CUARTO.- Respecto a la atenuante de embriaguez, hemos recordado en resoluciones precedentes que "la STS 5-12- 2005 delimita los distintos grados que puede presentar y sus consecuencias en orden a la imputabilidad del sujeto que la padece, diciendo que "...Con relación a la embriaguez conlleva situaciones diferentes en el ámbito penal que es necesario distinguir y analizar: Así el ATS 19.6.2000, con cita de la de 7.10.98 , recuerda:
a) cuando la embriaguez es plena y fortuita se está ante una eximente completa por trastorno mental transitorio ( art. 20.1 CP ). Eximente ampliamente abordada por la jurisprudencia que la considera como reacción anormal tan enérgica y avasalladora para la mente del sujeto que le priva de toca capacidad de raciocinio eliminando y anulando su capacidad compresiva y volitiva, en expresión de la S. 15.4.98 «fulminación de conciencia tan intensa y profunda que impide al agente conocer el alcance antijurídico de su conducta despojándole del libre arbitrio que debe presidir cualquier proceder humano responsable».
b) cuando la embriaguez es fortuita pero no plena se puede llegar a la eximente incompleta si las facultades intelectivas y volitivas se encuentra seriamente disminuidas cuando la ejecución de los hechos ( art. 21.1 CP ).

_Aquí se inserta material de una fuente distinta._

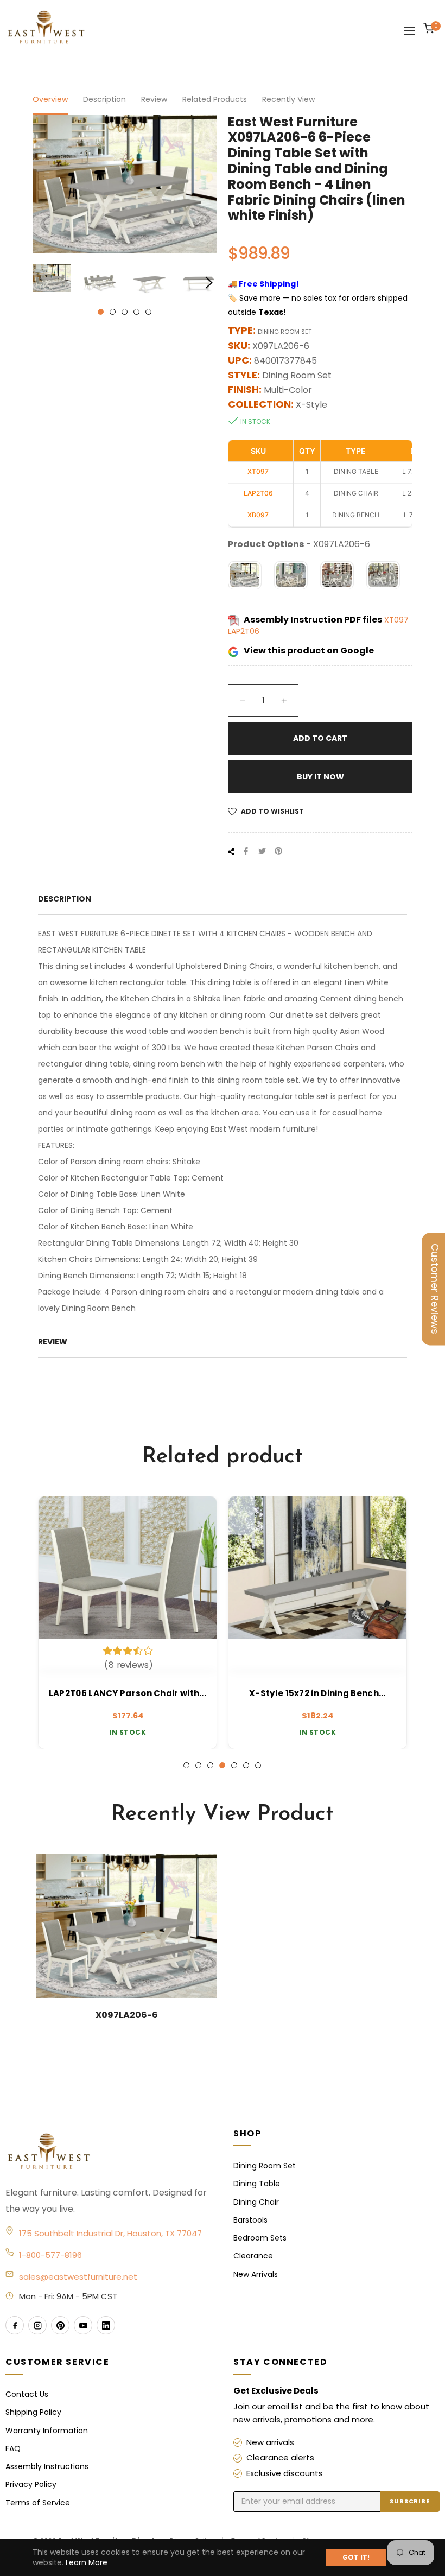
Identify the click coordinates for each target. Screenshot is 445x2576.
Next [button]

c) no siendo habitual ni provocada con el propósito de delinquir , que determine o influya en la realización del hecho delictivo, se estará ante una atenuante del art. 21.2 CP, incluso como muy cualificada si sus efectos han sido especialmente intensos; y
d) cuando la disminución de la voluntad y de la capacidad de entender ha sido leve, cualesquiera que sean las circunstancias alcohólicas que las motivan , únicamente puede ser apreciada la atenuante analógica, art. 21.6 CP
La S.T.S. 21.9.2000, interpretando el actual art. 20 CP, matiza estas categorías indicando que en supuestos de adicción acreditada del sujeto a las bebidas alcohólicas , dicha dependencia por sí sola será relevante si además concurren alguna de las siguientes condiciones: o bien la existencia de anomalías o alteraciones psíquicas que tengan su causa en dicha adicción , lo que podrá constituir también base para estimar la eximente completa o incompleta según el grado de afectación del entendimiento o la voluntad; o, en segundo lugar, por la vía de la atenuante del artículo 21.2 CP , atendida su relevancia motivacional, supuesta la gravedad de la adicción, debiendo constatarse una relación causal o motivacional entre dependencia y perpetración del delito.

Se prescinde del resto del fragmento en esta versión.